With so many artists performing, the production team was faced with the daunting task of ensuring flawless audio from everyone’s wireless microphones and in-ear monitors, from the hard-rocking opening by AC/DC to the sentimental closing performance of Glory by John Legend and Common. Shure wireless microphone systems, wired mics, and in-ear monitoring systems were a near-constant presence. As always, musicians were permitted to use their preferred microphones for their performances. Although artists brought their own custom earphones, all but one of the in-ear monitoring systems used was Shure PSM1000, with 24 channels split between two stages. The PSM 1000 offers an extra measure of RF protection.
Both Shure Axient and UHF-R wireless systems were in use, AC/DC selected Axient for lead vocals and Angus Young’s guitar, with backing vocals on UHF-R systems with Beta 58A capsules. Axient handheld systems were also selected by Sir Paul McCartney who went for the Beta 58A, Adam Levine choosing the SM58, Juanes and Pharrell Williams also opted for Beta 58A as their microphone of choice. With its superb sound quality and remote control of all transmitter functions, Axient has the unique ability to detect and avoid interference. “We tried the Axient systems in rehearsals and were very happy with the way they sounded on both guitars and vocals,’ says Pab Boothroyd, FOH engineer for AC/DC and Paul McCartney.

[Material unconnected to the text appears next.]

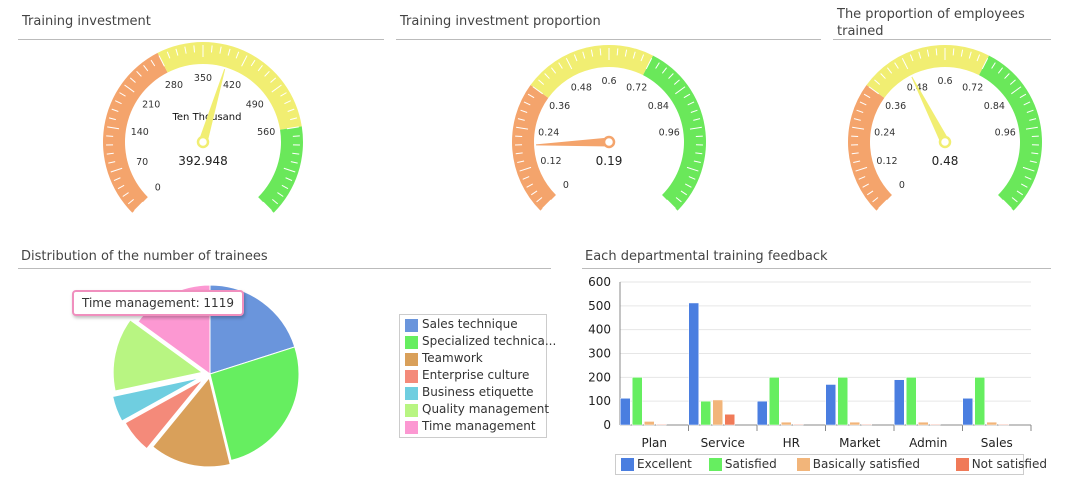  Describe the element at coordinates (896, 106) in the screenshot. I see `gauge-tick-label: 0.36` at that location.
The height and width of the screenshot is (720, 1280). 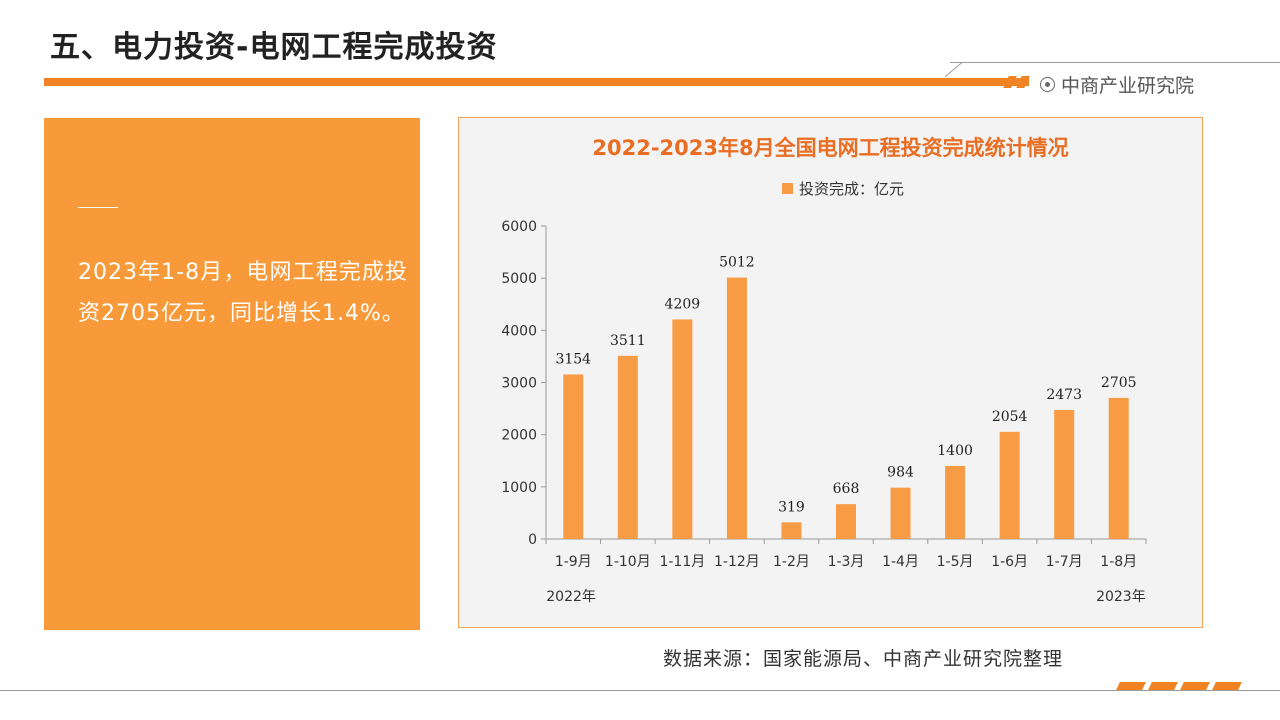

Shure UHF-R systems, which have a long history of Grammy success, were used by Sir Tom Jones, John Mayer, Usher, Eric Church, Rihanna, and Common. In addition, the podium microphones were powered by Shure UR1 bodypacks, eliminating the need to run cables across the stage.

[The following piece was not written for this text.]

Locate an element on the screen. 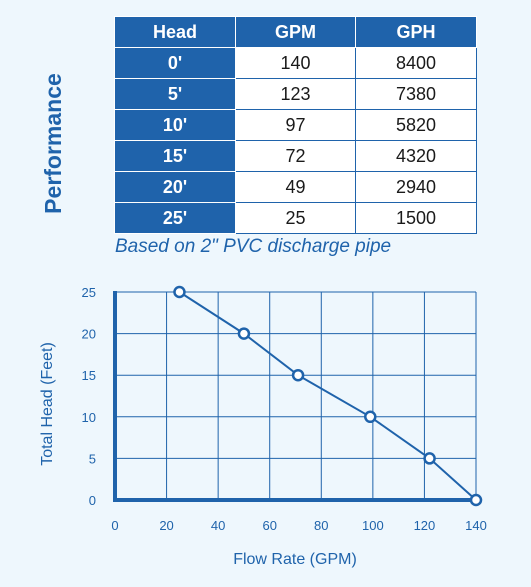 This screenshot has height=587, width=531. header-head: Head is located at coordinates (175, 32).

Another first for this year’s Grammy telecast was the use of Shure Beta 181 microphones on acoustic pianos. The move suggested by co-broadcast music mixer Eric Schilling and FOH music mixer Ron Reaves, for the best piano sound and these were the only mics used on the show. Schilling explains: “After Reaves tried them out on the Latin Grammy Awards, we both agreed that we wanted to use the Beta 181 in all the pianos on this show there was little we had to do with them.’
Along with Schilling and Reaves, audio coordinator Michael Abbott’s crew included production mixer Thomas Holmes, co-broadcast music mixer John Harris, and FOH production mixer Mikael Stewart of ATK Audiotek. The team also included monitor mixers Michael Parker and Tom Pesa, with Dave Bellamy of Soundtronics handling the challenge of RF coordination.
Shure artist relations manager Cory Lorentz was at the event, touching base with the Shure endorsers and users: “With 23 live performances this year, this was the most ambitious Grammy broadcast ever, it’s always a blast seeing the whole production come together and it’s great to see them using so much Shure gear to get the job done on music’s biggest night.’